『三日間の幸福』あらすじとネタバレ感想!残された人生で本当の幸せを見つける物語
どうやら俺の人生には、今後何一つ良いことがないらしい。寿命の“査定価格”が一年につき一万円ぽっちだったのは、そのせいだ。未来を悲観して寿命の大半を売り払った俺は、僅かな余生で幸せを掴もうと躍起になるが、何をやっても裏目に出る。空回りし続ける俺を醒めた目で見つめる、「監視員」のミヤギ。彼女の為に生きることこそが一番の幸せなのだと気付く頃には、俺の寿命は二か月を切っていた。ウェブで大人気のエピソードがついに文庫化。
「BOOK」データベースより
久しくメディアワークス文庫の作品から遠ざかっていましたが、本書はそれを後悔させるほど有意義で、創作の感動を教えてくれる作品でした。
内容はタイトルとあらすじですぐに理解できますが、感動の本質はそこにたどり着くまでの過程にあります。

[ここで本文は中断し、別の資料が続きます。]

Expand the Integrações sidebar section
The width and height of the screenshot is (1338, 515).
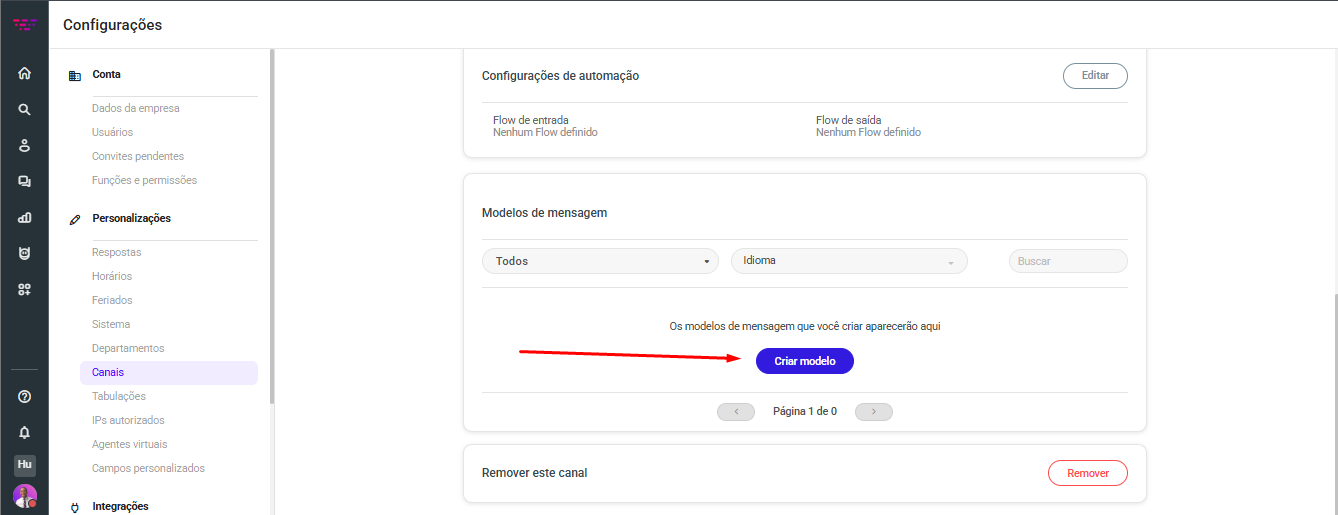click(120, 506)
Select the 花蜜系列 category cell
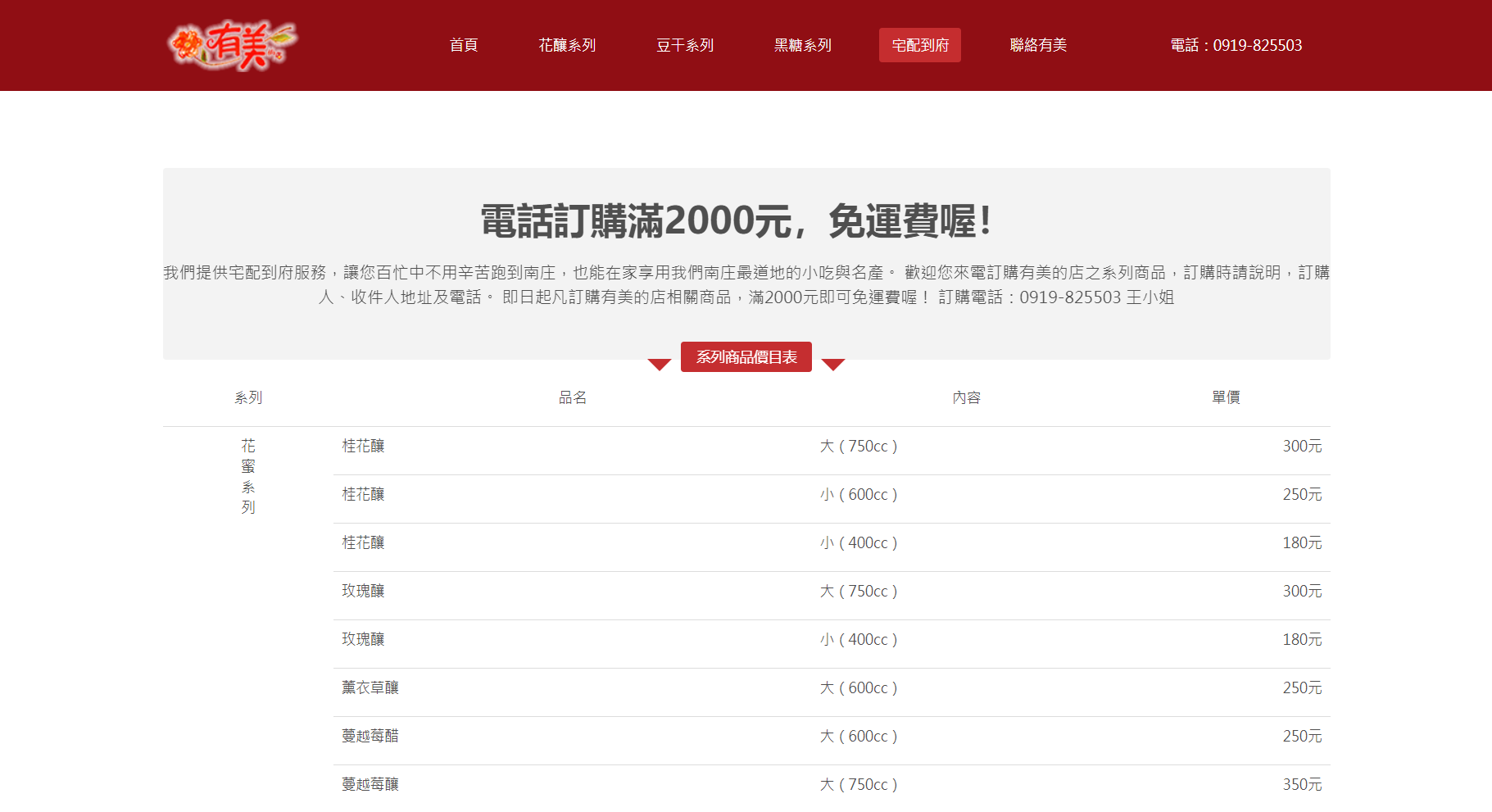This screenshot has height=812, width=1492. tap(248, 476)
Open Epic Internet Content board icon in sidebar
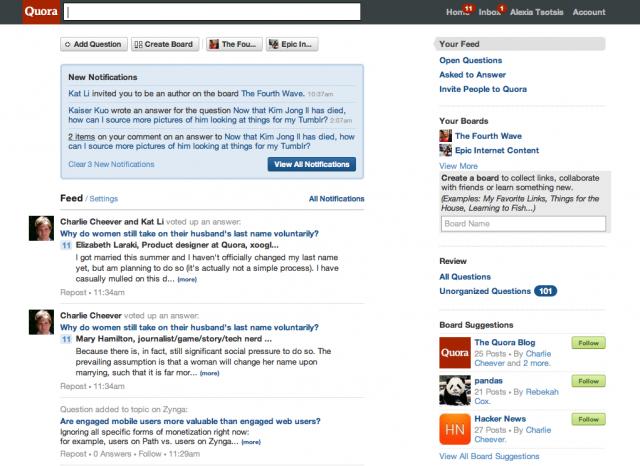 [446, 150]
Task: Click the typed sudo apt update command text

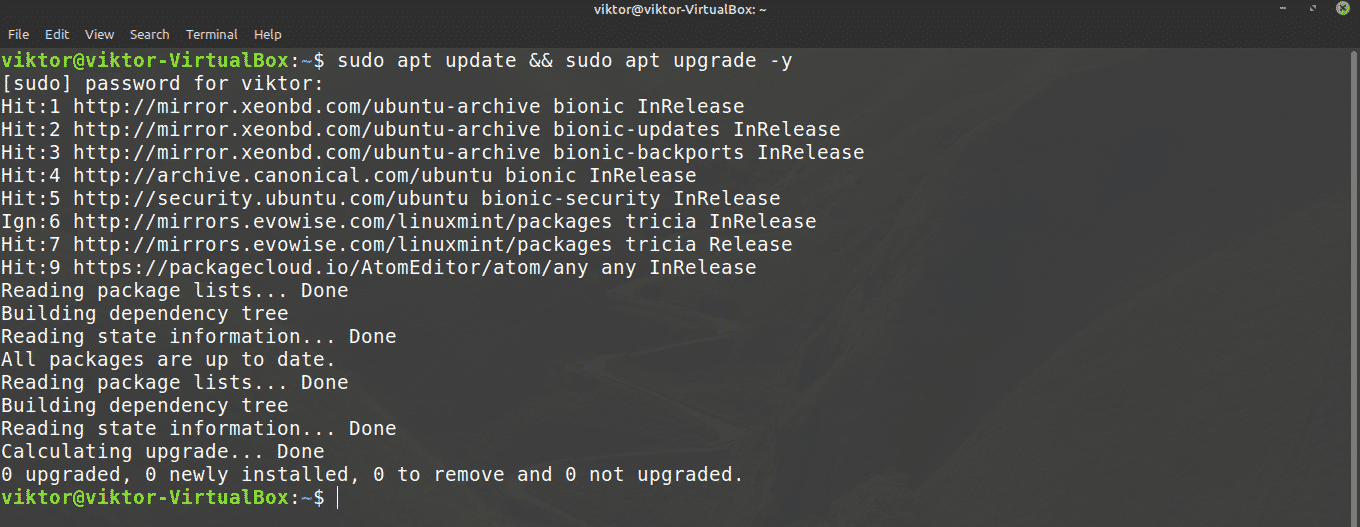Action: (565, 61)
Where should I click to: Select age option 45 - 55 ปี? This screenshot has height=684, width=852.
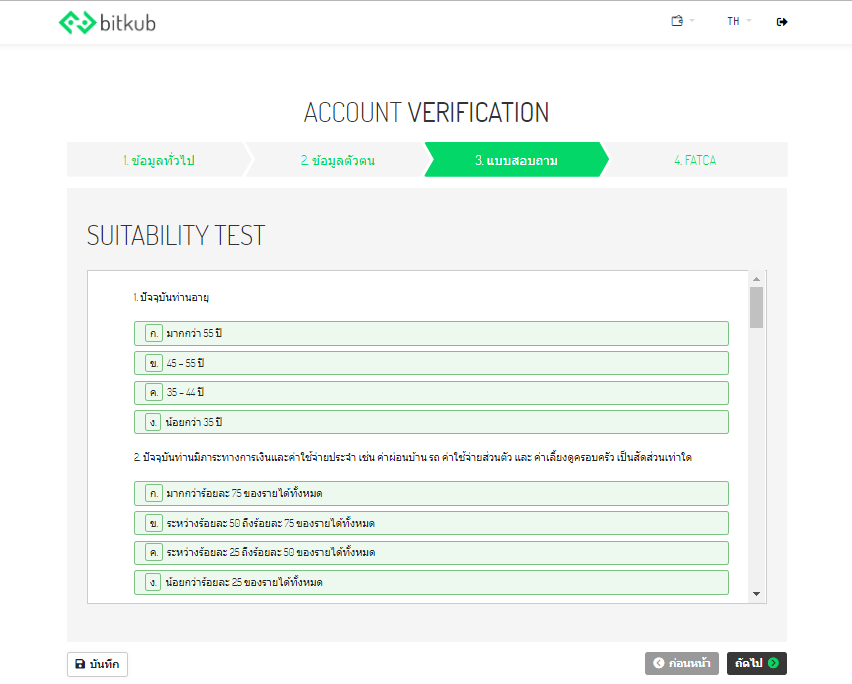[x=431, y=363]
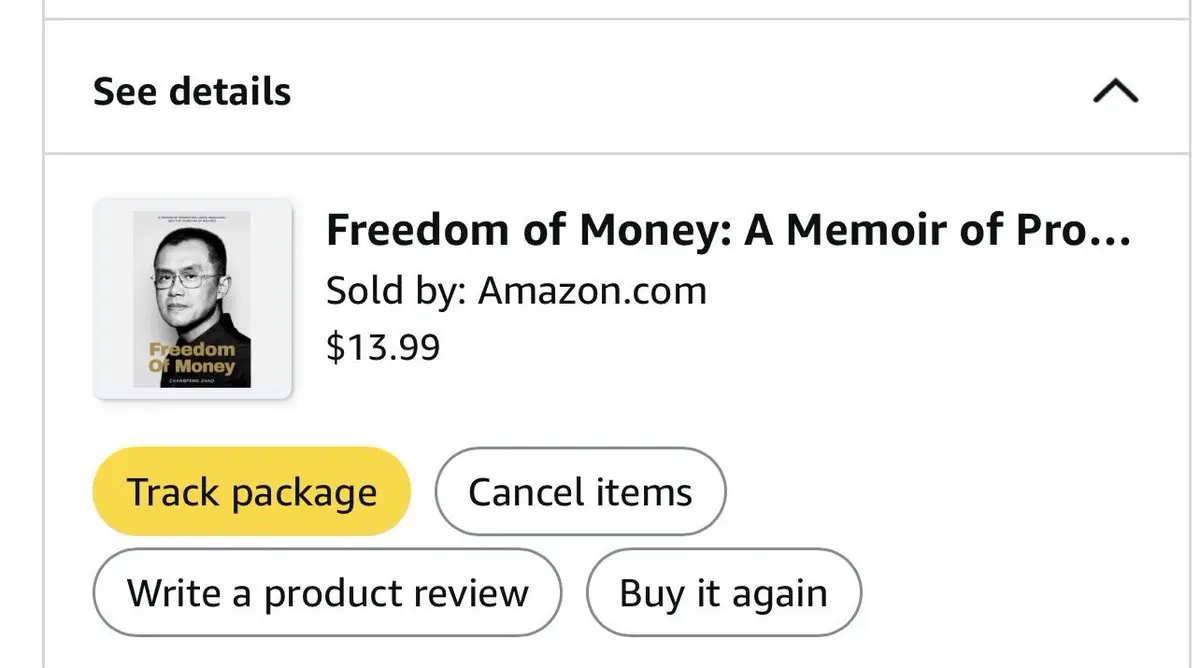Open the Freedom of Money cover thumbnail
Viewport: 1200px width, 668px height.
192,299
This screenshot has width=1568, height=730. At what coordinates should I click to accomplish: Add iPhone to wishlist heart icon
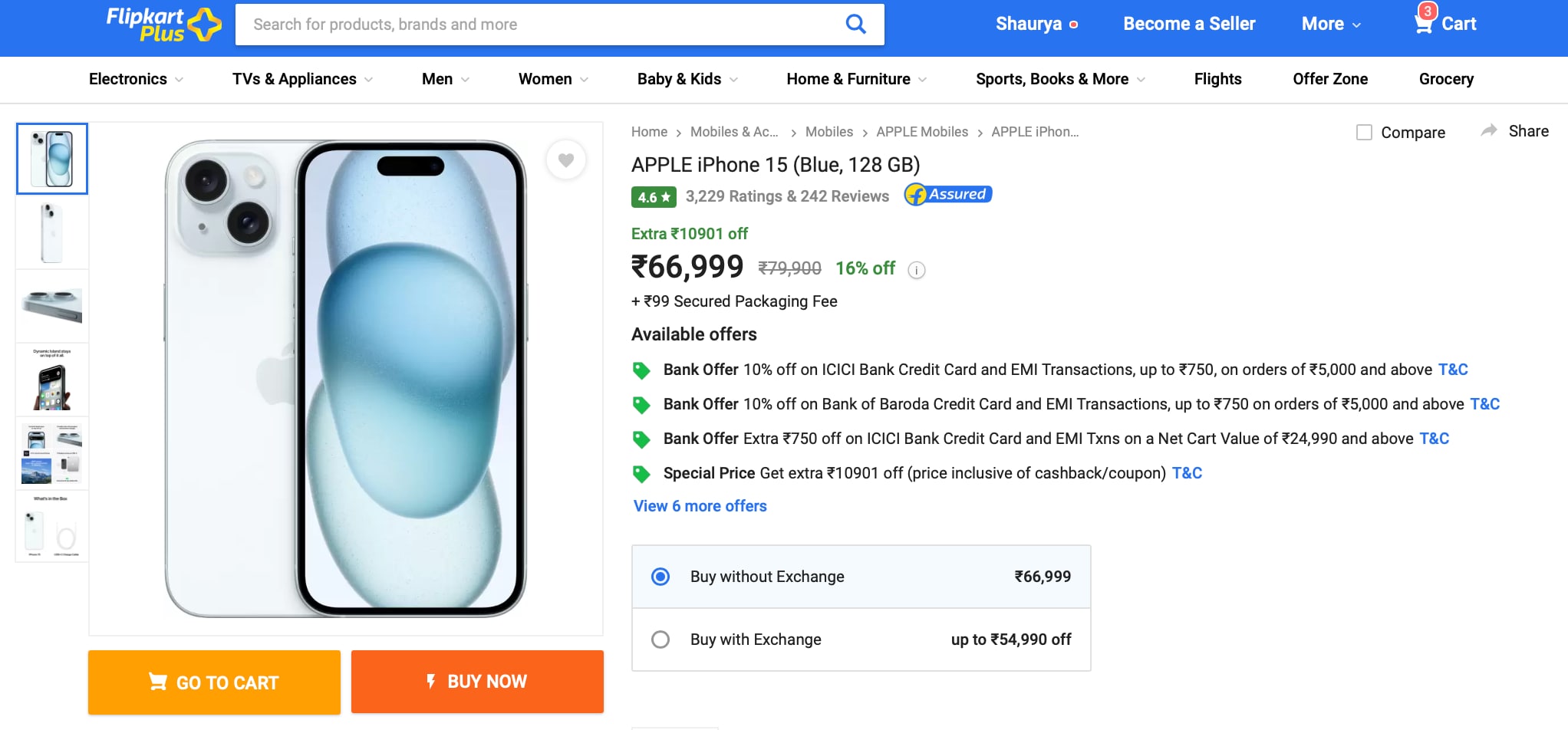(x=566, y=160)
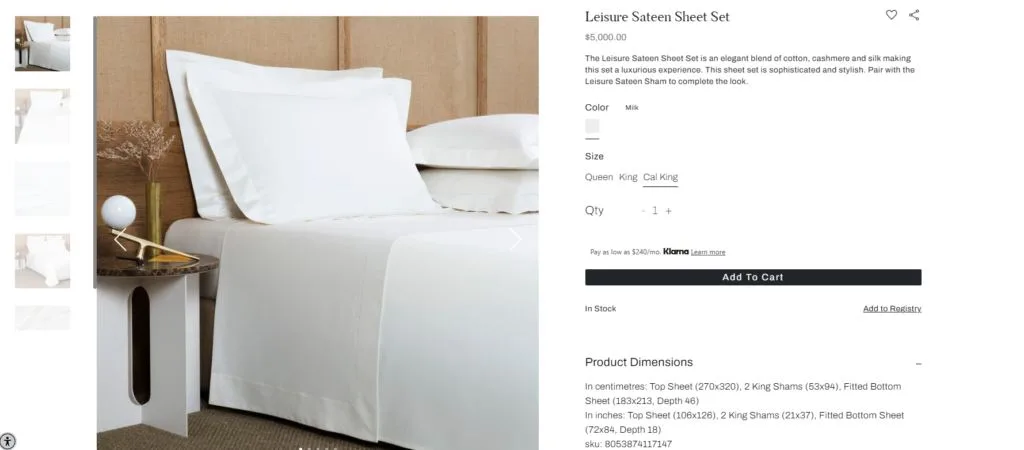This screenshot has width=1024, height=450.
Task: Select King size option
Action: (628, 177)
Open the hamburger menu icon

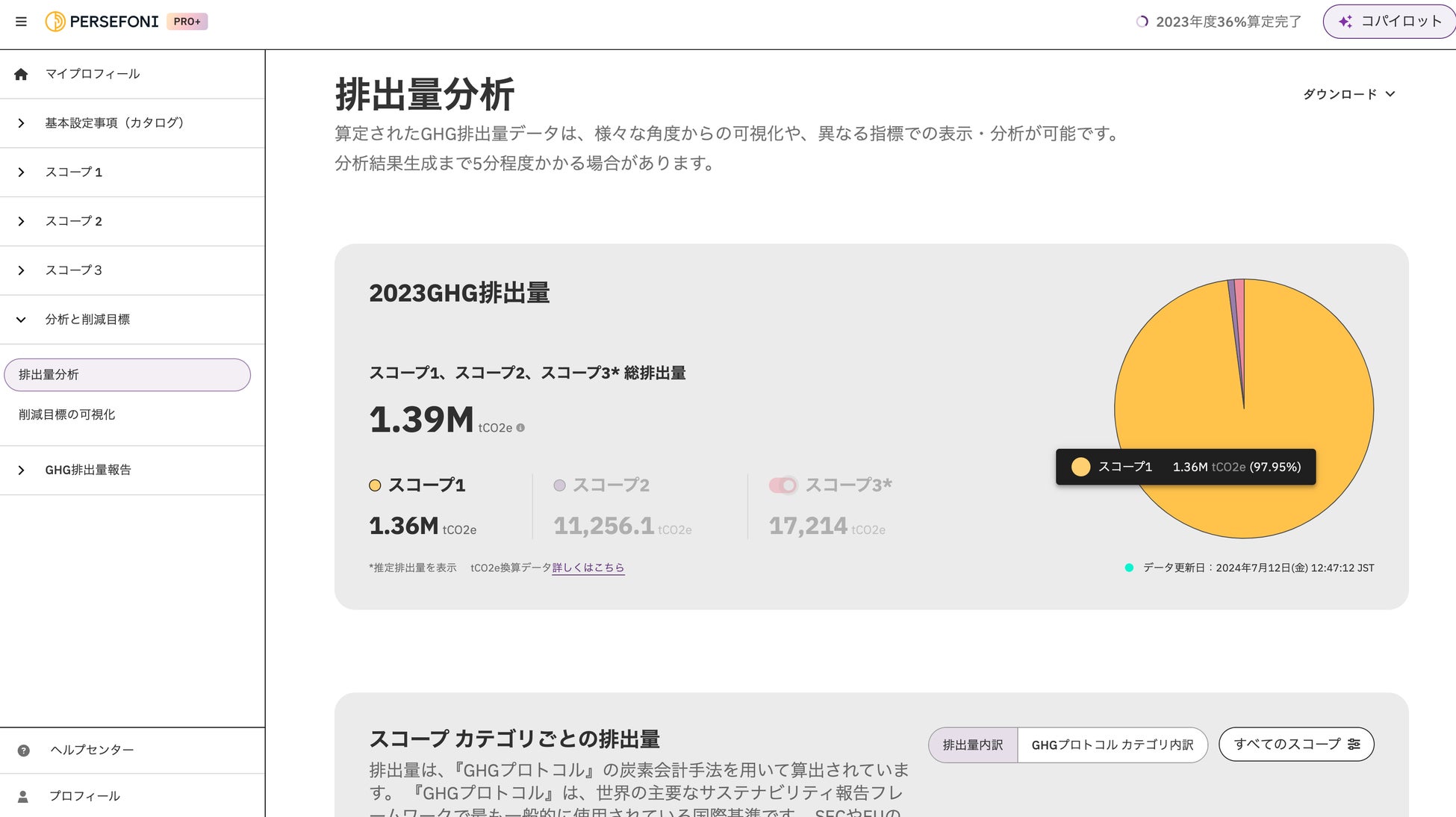pyautogui.click(x=21, y=22)
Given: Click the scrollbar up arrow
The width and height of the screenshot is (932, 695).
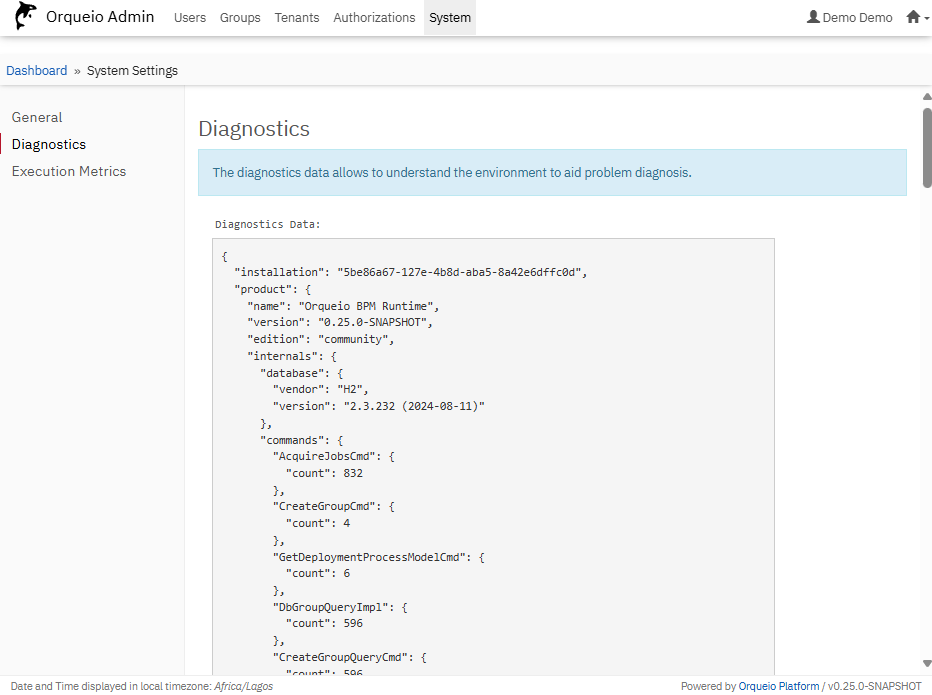Looking at the screenshot, I should pos(926,97).

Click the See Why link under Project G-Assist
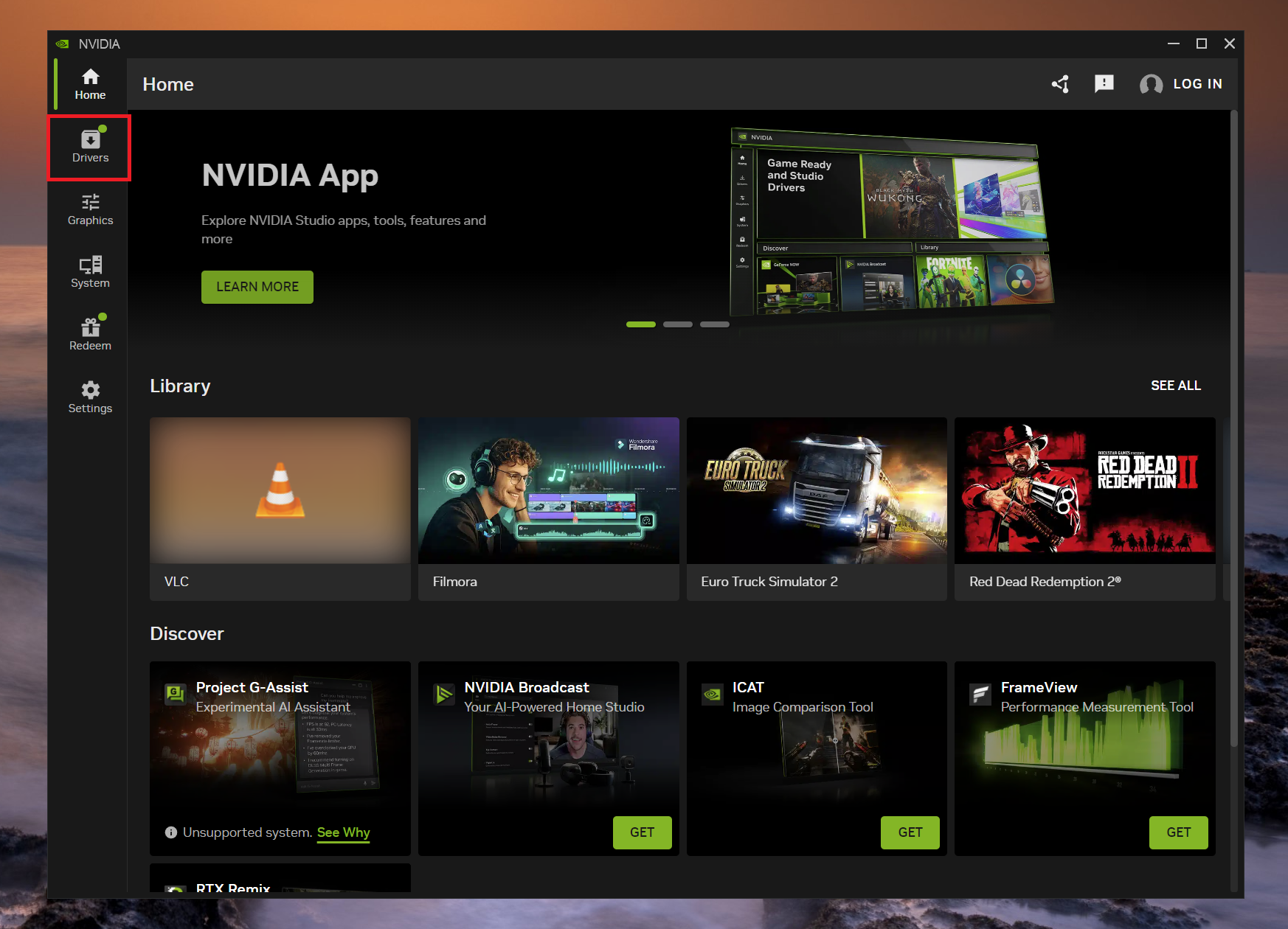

結末は予想できていたはずなのに、それがいざ目の前に訪れた時、誰がこんな結末を予想しただろうと涙腺が思わず緩んでしまいました。
以下は三秋さんのインタビューです。
話題の新刊「君の話」三秋縋さんインタビュー 絶望を小説の糧に
この記事では、本書のあらすじや個人的な感想を書いています。
核心部のネタバレは避けますが、未読の方はご注意ください。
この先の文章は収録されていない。